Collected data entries
────
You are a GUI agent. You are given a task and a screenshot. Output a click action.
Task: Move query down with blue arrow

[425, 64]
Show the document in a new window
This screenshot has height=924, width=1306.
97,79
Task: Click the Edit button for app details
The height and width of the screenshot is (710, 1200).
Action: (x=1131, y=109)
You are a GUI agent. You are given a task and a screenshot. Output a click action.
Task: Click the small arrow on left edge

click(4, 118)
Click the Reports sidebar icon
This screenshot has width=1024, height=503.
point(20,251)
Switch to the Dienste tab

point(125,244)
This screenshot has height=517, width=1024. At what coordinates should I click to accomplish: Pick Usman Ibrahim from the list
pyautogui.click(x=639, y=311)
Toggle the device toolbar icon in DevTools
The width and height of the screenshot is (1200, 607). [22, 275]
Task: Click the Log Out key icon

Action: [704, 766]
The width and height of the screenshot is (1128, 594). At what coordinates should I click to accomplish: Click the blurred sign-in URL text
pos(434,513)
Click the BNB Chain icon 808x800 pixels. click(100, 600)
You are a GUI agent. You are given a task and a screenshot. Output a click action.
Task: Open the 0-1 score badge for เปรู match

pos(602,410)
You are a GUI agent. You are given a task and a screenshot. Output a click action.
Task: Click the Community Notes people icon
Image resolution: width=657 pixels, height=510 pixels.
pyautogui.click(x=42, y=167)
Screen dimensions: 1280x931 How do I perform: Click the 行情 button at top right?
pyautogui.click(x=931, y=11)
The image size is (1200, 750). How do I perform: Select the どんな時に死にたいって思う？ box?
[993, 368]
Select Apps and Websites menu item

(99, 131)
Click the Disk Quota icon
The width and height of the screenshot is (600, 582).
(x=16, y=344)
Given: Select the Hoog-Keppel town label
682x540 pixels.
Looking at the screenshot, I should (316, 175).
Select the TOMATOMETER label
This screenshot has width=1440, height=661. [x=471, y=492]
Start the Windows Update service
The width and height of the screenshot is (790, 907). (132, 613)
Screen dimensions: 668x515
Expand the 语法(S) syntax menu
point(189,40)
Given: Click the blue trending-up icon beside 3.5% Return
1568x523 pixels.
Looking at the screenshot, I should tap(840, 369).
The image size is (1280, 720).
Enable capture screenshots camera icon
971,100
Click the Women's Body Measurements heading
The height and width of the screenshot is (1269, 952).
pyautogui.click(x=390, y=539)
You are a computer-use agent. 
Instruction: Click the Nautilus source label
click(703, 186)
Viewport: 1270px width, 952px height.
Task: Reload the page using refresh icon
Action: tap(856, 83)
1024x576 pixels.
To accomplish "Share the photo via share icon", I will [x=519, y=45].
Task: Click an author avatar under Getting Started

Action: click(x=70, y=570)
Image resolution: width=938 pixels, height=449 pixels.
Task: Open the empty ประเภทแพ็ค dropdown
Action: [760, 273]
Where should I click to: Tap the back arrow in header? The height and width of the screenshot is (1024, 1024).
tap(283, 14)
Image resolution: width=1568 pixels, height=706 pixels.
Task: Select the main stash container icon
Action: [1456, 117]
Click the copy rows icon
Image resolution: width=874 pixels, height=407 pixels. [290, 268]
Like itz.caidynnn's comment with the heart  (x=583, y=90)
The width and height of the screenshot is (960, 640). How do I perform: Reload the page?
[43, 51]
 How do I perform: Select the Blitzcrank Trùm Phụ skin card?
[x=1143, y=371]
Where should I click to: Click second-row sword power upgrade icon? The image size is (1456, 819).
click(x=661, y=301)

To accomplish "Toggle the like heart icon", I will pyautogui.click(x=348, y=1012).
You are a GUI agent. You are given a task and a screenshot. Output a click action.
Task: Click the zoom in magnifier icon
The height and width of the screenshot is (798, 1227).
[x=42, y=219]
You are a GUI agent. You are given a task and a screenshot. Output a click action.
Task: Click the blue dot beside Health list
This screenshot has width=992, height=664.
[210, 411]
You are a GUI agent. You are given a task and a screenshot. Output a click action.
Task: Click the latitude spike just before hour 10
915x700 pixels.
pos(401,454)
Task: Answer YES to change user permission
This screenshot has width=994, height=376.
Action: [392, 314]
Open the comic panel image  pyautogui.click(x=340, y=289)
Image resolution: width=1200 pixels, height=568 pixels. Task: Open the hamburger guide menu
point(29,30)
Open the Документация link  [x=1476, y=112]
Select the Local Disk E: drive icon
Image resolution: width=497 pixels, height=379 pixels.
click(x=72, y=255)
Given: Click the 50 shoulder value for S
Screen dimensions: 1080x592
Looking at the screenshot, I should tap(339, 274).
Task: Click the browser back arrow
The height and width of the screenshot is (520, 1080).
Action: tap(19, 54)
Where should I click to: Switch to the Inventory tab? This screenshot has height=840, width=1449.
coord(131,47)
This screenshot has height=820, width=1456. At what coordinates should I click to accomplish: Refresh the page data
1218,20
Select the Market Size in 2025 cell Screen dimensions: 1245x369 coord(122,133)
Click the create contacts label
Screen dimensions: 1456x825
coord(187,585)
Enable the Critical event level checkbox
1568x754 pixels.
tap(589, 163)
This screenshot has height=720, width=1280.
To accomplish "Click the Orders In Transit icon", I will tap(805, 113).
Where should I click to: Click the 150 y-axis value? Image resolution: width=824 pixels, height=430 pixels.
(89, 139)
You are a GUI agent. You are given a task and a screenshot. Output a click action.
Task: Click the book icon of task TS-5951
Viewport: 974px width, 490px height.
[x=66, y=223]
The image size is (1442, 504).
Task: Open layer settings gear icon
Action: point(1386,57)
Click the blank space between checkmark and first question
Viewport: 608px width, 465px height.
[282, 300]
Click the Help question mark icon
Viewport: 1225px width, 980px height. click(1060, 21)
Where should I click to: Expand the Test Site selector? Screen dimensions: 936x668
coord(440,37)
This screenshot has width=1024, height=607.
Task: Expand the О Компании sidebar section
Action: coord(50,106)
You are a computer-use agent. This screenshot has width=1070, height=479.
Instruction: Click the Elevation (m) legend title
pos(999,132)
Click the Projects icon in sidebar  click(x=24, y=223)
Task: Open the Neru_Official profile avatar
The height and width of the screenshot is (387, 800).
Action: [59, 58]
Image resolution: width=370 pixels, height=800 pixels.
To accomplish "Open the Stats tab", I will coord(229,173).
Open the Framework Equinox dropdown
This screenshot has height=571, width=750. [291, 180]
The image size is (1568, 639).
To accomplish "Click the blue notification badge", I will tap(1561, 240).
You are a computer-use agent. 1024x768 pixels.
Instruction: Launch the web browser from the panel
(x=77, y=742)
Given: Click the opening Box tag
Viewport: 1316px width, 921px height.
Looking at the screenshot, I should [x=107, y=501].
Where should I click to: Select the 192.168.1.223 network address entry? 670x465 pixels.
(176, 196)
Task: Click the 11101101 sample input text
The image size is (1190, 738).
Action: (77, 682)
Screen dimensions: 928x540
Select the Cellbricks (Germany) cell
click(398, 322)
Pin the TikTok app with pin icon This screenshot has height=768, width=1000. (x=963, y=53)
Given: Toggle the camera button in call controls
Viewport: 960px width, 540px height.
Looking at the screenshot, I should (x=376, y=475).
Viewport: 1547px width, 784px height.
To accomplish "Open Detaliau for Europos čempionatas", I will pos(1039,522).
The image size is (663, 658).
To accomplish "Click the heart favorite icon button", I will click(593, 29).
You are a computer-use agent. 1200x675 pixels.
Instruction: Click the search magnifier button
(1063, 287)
────
WORK ORDER:
Set down every entry once more, exactly as it was written above.

OUTPUT FOR THIS TASK:
You are a GUI agent. You are given a task and a screenshot. Output a click action.
Task: Move query down with blue arrow

[425, 64]
Show the document in a new window
This screenshot has height=924, width=1306.
97,79
Task: Click the Edit button for app details
The height and width of the screenshot is (710, 1200).
Action: (x=1131, y=109)
You are a GUI agent. You are given a task and a screenshot. Output a click action.
Task: Click the small arrow on left edge

click(4, 118)
Click the Reports sidebar icon
This screenshot has width=1024, height=503.
point(20,251)
Switch to the Dienste tab

point(125,244)
This screenshot has height=517, width=1024. At what coordinates should I click to accomplish: Pick Usman Ibrahim from the list
pyautogui.click(x=639, y=311)
Toggle the device toolbar icon in DevTools
The width and height of the screenshot is (1200, 607). [22, 275]
Task: Click the Log Out key icon

Action: [704, 766]
The width and height of the screenshot is (1128, 594). At what coordinates should I click to accomplish: Click the blurred sign-in URL text
pos(434,513)
Click the BNB Chain icon 808x800 pixels. click(100, 600)
You are a GUI agent. You are given a task and a screenshot. Output a click action.
Task: Open the 0-1 score badge for เปรู match

pos(602,410)
You are a GUI agent. You are given a task and a screenshot. Output a click action.
Task: Click the Community Notes people icon
Image resolution: width=657 pixels, height=510 pixels.
pyautogui.click(x=42, y=167)
Screen dimensions: 1280x931 How do I perform: Click the 行情 button at top right?
pyautogui.click(x=931, y=11)
The image size is (1200, 750). How do I perform: Select the どんな時に死にたいって思う？ box?
[993, 368]
Select Apps and Websites menu item

(99, 131)
Click the Disk Quota icon
The width and height of the screenshot is (600, 582).
(x=16, y=344)
Given: Select the Hoog-Keppel town label
682x540 pixels.
Looking at the screenshot, I should (316, 175).
Select the TOMATOMETER label
This screenshot has width=1440, height=661. [x=471, y=492]
Start the Windows Update service
The width and height of the screenshot is (790, 907). (132, 613)
Screen dimensions: 668x515
Expand the 语法(S) syntax menu
point(189,40)
Given: Click the blue trending-up icon beside 3.5% Return
1568x523 pixels.
Looking at the screenshot, I should tap(840, 369).
The image size is (1280, 720).
Enable capture screenshots camera icon
971,100
Click the Women's Body Measurements heading
The height and width of the screenshot is (1269, 952).
pyautogui.click(x=390, y=539)
You are a computer-use agent. 
Instruction: Click the Nautilus source label
click(703, 186)
Viewport: 1270px width, 952px height.
Task: Reload the page using refresh icon
Action: tap(856, 83)
1024x576 pixels.
To accomplish "Share the photo via share icon", I will [x=519, y=45].
Task: Click an author avatar under Getting Started

Action: click(x=70, y=570)
Image resolution: width=938 pixels, height=449 pixels.
Task: Open the empty ประเภทแพ็ค dropdown
Action: [760, 273]
Where should I click to: Tap the back arrow in header? The height and width of the screenshot is (1024, 1024).
tap(283, 14)
Image resolution: width=1568 pixels, height=706 pixels.
Task: Select the main stash container icon
Action: [1456, 117]
Click the copy rows icon
Image resolution: width=874 pixels, height=407 pixels. [290, 268]
Like itz.caidynnn's comment with the heart  (x=583, y=90)
The width and height of the screenshot is (960, 640). How do I perform: Reload the page?
[43, 51]
 How do I perform: Select the Blitzcrank Trùm Phụ skin card?
[x=1143, y=371]
Where should I click to: Click second-row sword power upgrade icon? The image size is (1456, 819).
click(x=661, y=301)

To accomplish "Toggle the like heart icon", I will pyautogui.click(x=348, y=1012).
You are a GUI agent. You are given a task and a screenshot. Output a click action.
Task: Click the zoom in magnifier icon
The height and width of the screenshot is (798, 1227).
[x=42, y=219]
You are a GUI agent. You are given a task and a screenshot. Output a click action.
Task: Click the blue dot beside Health list
This screenshot has width=992, height=664.
[210, 411]
You are a GUI agent. You are given a task and a screenshot. Output a click action.
Task: Click the latitude spike just before hour 10
915x700 pixels.
pos(401,454)
Task: Answer YES to change user permission
This screenshot has width=994, height=376.
Action: [392, 314]
Open the comic panel image  pyautogui.click(x=340, y=289)
Image resolution: width=1200 pixels, height=568 pixels. Task: Open the hamburger guide menu
point(29,30)
Open the Документация link  [x=1476, y=112]
Select the Local Disk E: drive icon
Image resolution: width=497 pixels, height=379 pixels.
click(x=72, y=255)
Given: Click the 50 shoulder value for S
Screen dimensions: 1080x592
Looking at the screenshot, I should tap(339, 274).
Task: Click the browser back arrow
The height and width of the screenshot is (520, 1080).
Action: tap(19, 54)
Where should I click to: Switch to the Inventory tab? This screenshot has height=840, width=1449.
coord(131,47)
This screenshot has height=820, width=1456. At what coordinates should I click to accomplish: Refresh the page data
1218,20
Select the Market Size in 2025 cell Screen dimensions: 1245x369 coord(122,133)
Click the create contacts label
Screen dimensions: 1456x825
coord(187,585)
Enable the Critical event level checkbox
1568x754 pixels.
tap(589, 163)
This screenshot has height=720, width=1280.
To accomplish "Click the Orders In Transit icon", I will tap(805, 113).
Where should I click to: Click the 150 y-axis value? Image resolution: width=824 pixels, height=430 pixels.
(89, 139)
You are a GUI agent. You are given a task and a screenshot. Output a click action.
Task: Click the book icon of task TS-5951
Viewport: 974px width, 490px height.
[x=66, y=223]
The image size is (1442, 504).
Task: Open layer settings gear icon
Action: point(1386,57)
Click the blank space between checkmark and first question
Viewport: 608px width, 465px height.
[282, 300]
Click the Help question mark icon
Viewport: 1225px width, 980px height. click(1060, 21)
Where should I click to: Expand the Test Site selector? Screen dimensions: 936x668
coord(440,37)
This screenshot has width=1024, height=607.
Task: Expand the О Компании sidebar section
Action: coord(50,106)
You are a computer-use agent. This screenshot has width=1070, height=479.
Instruction: Click the Elevation (m) legend title
pos(999,132)
Click the Projects icon in sidebar  click(x=24, y=223)
Task: Open the Neru_Official profile avatar
The height and width of the screenshot is (387, 800).
Action: [59, 58]
Image resolution: width=370 pixels, height=800 pixels.
To accomplish "Open the Stats tab", I will coord(229,173).
Open the Framework Equinox dropdown
This screenshot has height=571, width=750. [291, 180]
The image size is (1568, 639).
To accomplish "Click the blue notification badge", I will tap(1561, 240).
You are a computer-use agent. 1024x768 pixels.
Instruction: Launch the web browser from the panel
(x=77, y=742)
Given: Click the opening Box tag
Viewport: 1316px width, 921px height.
Looking at the screenshot, I should [x=107, y=501].
Where should I click to: Select the 192.168.1.223 network address entry? 670x465 pixels.
(176, 196)
Task: Click the 11101101 sample input text
The image size is (1190, 738).
Action: (77, 682)
Screen dimensions: 928x540
Select the Cellbricks (Germany) cell
click(398, 322)
Pin the TikTok app with pin icon This screenshot has height=768, width=1000. (x=963, y=53)
Given: Toggle the camera button in call controls
Viewport: 960px width, 540px height.
Looking at the screenshot, I should (x=376, y=475).
Viewport: 1547px width, 784px height.
To accomplish "Open Detaliau for Europos čempionatas", I will pos(1039,522).
The image size is (663, 658).
To accomplish "Click the heart favorite icon button", I will click(593, 29).
You are a computer-use agent. 1200x675 pixels.
Instruction: Click the search magnifier button
(1063, 287)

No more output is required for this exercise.